The turtles, on the other hand, had no problem lining up.


The Riverwalk Grotto was created by Carlos Cortés. This fantastical grotto is filled with craggy faces carved into cave-like walls, splashing waterfalls and surrealistic, winding passageways with eerily realistic stalagmites and stalactites. The three-story, dream-like sculpted structure is located in a bend of the river between the Camden and Newell Street bridges.


We no sooner found a bench to wait when Jane and Kim arrived. Timing in life is everything.


After some interesting photos of the grotto, we decided to head over to the Pearl District for a pint. This section of the Riverwalk was expanded in 2008 to include five small waterfalls.
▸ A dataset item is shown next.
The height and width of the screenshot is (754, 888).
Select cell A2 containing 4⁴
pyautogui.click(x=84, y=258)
Located just north of downtown San Antonio, the Pearl District provides a unique experience as a top culinary and cultural destination. The former Pearl Brewery buildings contain mixed-use space featuring retail, dining, green spaces, a riverside amphitheater, and the campus of The Culinary Institute of America. The Pearl is filled with food and drink options, boutique shopping, festive seasonal events and loads of local flavor. While the Pearl is no longer an active brewery, Southerleigh still makes craft beer. Cheers!
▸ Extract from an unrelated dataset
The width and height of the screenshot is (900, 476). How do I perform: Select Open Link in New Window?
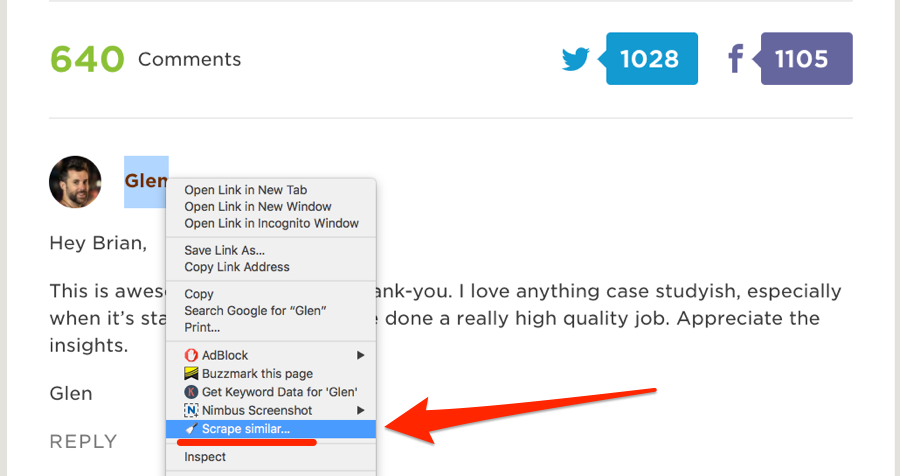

After strolling through the Pearl, it was time for Jane and Kim to hit the road. We joined them for a farewell dinner at a local Thai Restaurant before they drove off to Houston. We look forward to when our paths cross again!

Now that everyone has gone their separate ways, it's time for us to get back to our normal RV schedule. The San Antonio KOA where we are camped is located right along a portion of the San Antonio Greenways. We were eager to take the bikes out for a spin.


The Greenway Trail System is a growing network of 101 miles of developed multi-use trails. The portion we rode was along the Salado Creek. The recent thunderstorms muddied the creek. We could see evidence that the creek left its banks and swept across the trail.


The idea to build the Greenways was spearheaded by former Mayor Howard W. Peak.  His dream was to build a "ring” of hike and bike trails along creeks around the City of San Antonio. This idea quickly became a shared vision among city leaders. Funding for the Greenways was first approved by voters in 2000, followed by three subsequent elections, to use 1/8 cent from local sales tax revenue to develop the trails. Current funding is being used to expand the trail system and to enhance the existing trails. We loved seeing all the wildflowers and butterflies along the trail.


There are a number of neighborhoods along Salado Creek. Each one has its own park. We were impressed by the smoker and large fans in this neighborhood picnic area.


Our section of the Greenways Trail ended at the Southside Lions Park. The 600 acre park was purchased by the City in 1944 to be used as a garbage dump. Residents and members of the Lions Club successfully petitioned the City to use the land as a park. 

Fanciful flower sculptures surround the Greenways Trailhead.


Rather than just turn around and head back, we decided to ride around the 10 acre lake. This snowy egret was busy fishing and didn't seem to mind us stopping to watch.


However, these ducks were giving us the side-eye as we approached.


As we circled the lake, there were several fishermen sitting in their favorite spots hoping to try their luck.


The trail went right by a tiny race track. We later learned it was owned and operated by the Lone Star Quarter Midget Association. Quarter midget racing is a form of automobile racing. The cars are approximately one-quarter (1/4) the size of a full-size midget car. The kids range in age from 5 to 17. The cars look like go-carts with a cage around them.


As the morning warmed up, the caterpillars became very active. We spent most of the ride back to camp trying not to run them over.